▶ TASK REQUIREMENTS: Copy out all the entries exactly.

▶ DATA PROVIDED:
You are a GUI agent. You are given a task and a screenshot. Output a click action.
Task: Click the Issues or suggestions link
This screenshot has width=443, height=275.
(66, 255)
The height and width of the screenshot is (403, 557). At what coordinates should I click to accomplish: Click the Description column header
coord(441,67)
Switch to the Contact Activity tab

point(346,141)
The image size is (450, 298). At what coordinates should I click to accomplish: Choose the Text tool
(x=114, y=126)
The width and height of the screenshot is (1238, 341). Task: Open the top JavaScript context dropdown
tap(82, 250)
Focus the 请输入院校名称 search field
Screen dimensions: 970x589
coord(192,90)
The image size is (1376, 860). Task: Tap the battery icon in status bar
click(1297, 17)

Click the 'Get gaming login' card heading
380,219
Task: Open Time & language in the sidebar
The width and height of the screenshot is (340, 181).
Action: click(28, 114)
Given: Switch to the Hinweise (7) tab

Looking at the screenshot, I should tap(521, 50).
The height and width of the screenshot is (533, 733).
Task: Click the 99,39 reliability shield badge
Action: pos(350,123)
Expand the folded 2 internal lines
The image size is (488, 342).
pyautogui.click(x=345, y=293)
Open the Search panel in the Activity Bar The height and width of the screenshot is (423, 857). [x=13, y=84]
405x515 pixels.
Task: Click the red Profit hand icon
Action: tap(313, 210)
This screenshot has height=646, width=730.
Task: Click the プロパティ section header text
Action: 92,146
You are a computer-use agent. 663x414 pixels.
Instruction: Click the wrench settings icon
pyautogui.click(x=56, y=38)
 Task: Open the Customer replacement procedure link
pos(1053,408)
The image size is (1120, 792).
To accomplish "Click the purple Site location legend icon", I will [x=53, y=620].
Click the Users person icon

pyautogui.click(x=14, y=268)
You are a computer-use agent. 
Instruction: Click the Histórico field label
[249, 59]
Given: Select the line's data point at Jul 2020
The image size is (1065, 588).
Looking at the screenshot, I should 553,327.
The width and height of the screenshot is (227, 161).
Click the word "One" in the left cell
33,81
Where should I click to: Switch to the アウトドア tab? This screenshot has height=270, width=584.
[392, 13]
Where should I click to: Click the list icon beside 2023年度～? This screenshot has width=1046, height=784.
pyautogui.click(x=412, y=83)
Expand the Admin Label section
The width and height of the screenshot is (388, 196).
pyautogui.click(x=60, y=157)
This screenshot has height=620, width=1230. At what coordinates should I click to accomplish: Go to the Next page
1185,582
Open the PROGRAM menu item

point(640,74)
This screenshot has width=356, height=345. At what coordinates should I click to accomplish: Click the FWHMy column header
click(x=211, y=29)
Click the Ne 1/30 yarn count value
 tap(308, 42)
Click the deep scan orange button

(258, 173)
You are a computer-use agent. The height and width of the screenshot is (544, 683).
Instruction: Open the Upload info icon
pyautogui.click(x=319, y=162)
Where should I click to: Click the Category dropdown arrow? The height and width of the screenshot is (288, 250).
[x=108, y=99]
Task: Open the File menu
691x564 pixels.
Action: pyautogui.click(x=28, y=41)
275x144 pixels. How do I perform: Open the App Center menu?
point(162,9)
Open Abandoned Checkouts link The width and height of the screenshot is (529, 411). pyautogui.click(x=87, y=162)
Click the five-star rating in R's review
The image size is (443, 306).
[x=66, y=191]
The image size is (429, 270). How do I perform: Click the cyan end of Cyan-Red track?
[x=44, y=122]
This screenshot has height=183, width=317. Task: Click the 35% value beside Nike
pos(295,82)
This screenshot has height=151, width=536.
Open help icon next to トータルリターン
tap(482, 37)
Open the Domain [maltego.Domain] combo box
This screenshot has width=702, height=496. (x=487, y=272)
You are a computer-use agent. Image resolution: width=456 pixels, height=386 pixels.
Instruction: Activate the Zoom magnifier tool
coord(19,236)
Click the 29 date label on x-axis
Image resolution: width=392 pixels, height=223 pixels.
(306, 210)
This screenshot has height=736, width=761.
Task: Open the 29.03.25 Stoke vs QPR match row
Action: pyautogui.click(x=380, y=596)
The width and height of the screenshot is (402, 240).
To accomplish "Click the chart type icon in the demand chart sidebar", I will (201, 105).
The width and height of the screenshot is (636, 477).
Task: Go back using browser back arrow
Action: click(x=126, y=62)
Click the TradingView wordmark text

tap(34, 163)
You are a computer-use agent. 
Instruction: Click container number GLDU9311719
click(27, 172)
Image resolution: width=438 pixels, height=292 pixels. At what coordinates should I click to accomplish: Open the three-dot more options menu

▶ RESPONSE TO THE EXERCISE:
You are a GUI agent. You are given a task and a screenshot. Output a click action.
Task: Click the Issues or suggestions link
This screenshot has width=443, height=275.
(66, 255)
The height and width of the screenshot is (403, 557). At what coordinates should I click to accomplish: Click the Description column header
coord(441,67)
Switch to the Contact Activity tab

point(346,141)
The image size is (450, 298). At what coordinates should I click to accomplish: Choose the Text tool
(x=114, y=126)
The width and height of the screenshot is (1238, 341). Task: Open the top JavaScript context dropdown
tap(82, 250)
Focus the 请输入院校名称 search field
Screen dimensions: 970x589
coord(192,90)
The image size is (1376, 860). Task: Tap the battery icon in status bar
click(1297, 17)

Click the 'Get gaming login' card heading
380,219
Task: Open Time & language in the sidebar
The width and height of the screenshot is (340, 181).
Action: click(28, 114)
Given: Switch to the Hinweise (7) tab

Looking at the screenshot, I should tap(521, 50).
The height and width of the screenshot is (533, 733).
Task: Click the 99,39 reliability shield badge
Action: pos(350,123)
Expand the folded 2 internal lines
The image size is (488, 342).
pyautogui.click(x=345, y=293)
Open the Search panel in the Activity Bar The height and width of the screenshot is (423, 857). [x=13, y=84]
405x515 pixels.
Task: Click the red Profit hand icon
Action: tap(313, 210)
This screenshot has height=646, width=730.
Task: Click the プロパティ section header text
Action: 92,146
You are a computer-use agent. 663x414 pixels.
Instruction: Click the wrench settings icon
pyautogui.click(x=56, y=38)
 Task: Open the Customer replacement procedure link
pos(1053,408)
The image size is (1120, 792).
To accomplish "Click the purple Site location legend icon", I will [x=53, y=620].
Click the Users person icon

pyautogui.click(x=14, y=268)
You are a computer-use agent. 
Instruction: Click the Histórico field label
[249, 59]
Given: Select the line's data point at Jul 2020
The image size is (1065, 588).
Looking at the screenshot, I should 553,327.
The width and height of the screenshot is (227, 161).
Click the word "One" in the left cell
33,81
Where should I click to: Switch to the アウトドア tab? This screenshot has height=270, width=584.
[392, 13]
Where should I click to: Click the list icon beside 2023年度～? This screenshot has width=1046, height=784.
pyautogui.click(x=412, y=83)
Expand the Admin Label section
The width and height of the screenshot is (388, 196).
pyautogui.click(x=60, y=157)
This screenshot has height=620, width=1230. At what coordinates should I click to accomplish: Go to the Next page
1185,582
Open the PROGRAM menu item

point(640,74)
This screenshot has width=356, height=345. At what coordinates should I click to accomplish: Click the FWHMy column header
click(x=211, y=29)
Click the Ne 1/30 yarn count value
 tap(308, 42)
Click the deep scan orange button

(258, 173)
You are a computer-use agent. The height and width of the screenshot is (544, 683).
Instruction: Open the Upload info icon
pyautogui.click(x=319, y=162)
Where should I click to: Click the Category dropdown arrow? The height and width of the screenshot is (288, 250).
[x=108, y=99]
Task: Open the File menu
691x564 pixels.
Action: pyautogui.click(x=28, y=41)
275x144 pixels. How do I perform: Open the App Center menu?
point(162,9)
Open Abandoned Checkouts link The width and height of the screenshot is (529, 411). pyautogui.click(x=87, y=162)
Click the five-star rating in R's review
The image size is (443, 306).
[x=66, y=191]
The image size is (429, 270). How do I perform: Click the cyan end of Cyan-Red track?
[x=44, y=122]
This screenshot has height=183, width=317. Task: Click the 35% value beside Nike
pos(295,82)
This screenshot has height=151, width=536.
Open help icon next to トータルリターン
tap(482, 37)
Open the Domain [maltego.Domain] combo box
This screenshot has width=702, height=496. (x=487, y=272)
You are a computer-use agent. Image resolution: width=456 pixels, height=386 pixels.
Instruction: Activate the Zoom magnifier tool
coord(19,236)
Click the 29 date label on x-axis
Image resolution: width=392 pixels, height=223 pixels.
(306, 210)
This screenshot has height=736, width=761.
Task: Open the 29.03.25 Stoke vs QPR match row
Action: pyautogui.click(x=380, y=596)
The width and height of the screenshot is (402, 240).
To accomplish "Click the chart type icon in the demand chart sidebar", I will (201, 105).
The width and height of the screenshot is (636, 477).
Task: Go back using browser back arrow
Action: click(x=126, y=62)
Click the TradingView wordmark text

tap(34, 163)
You are a computer-use agent. 
Instruction: Click container number GLDU9311719
click(27, 172)
Image resolution: width=438 pixels, height=292 pixels. At what coordinates should I click to accomplish: Open the three-dot more options menu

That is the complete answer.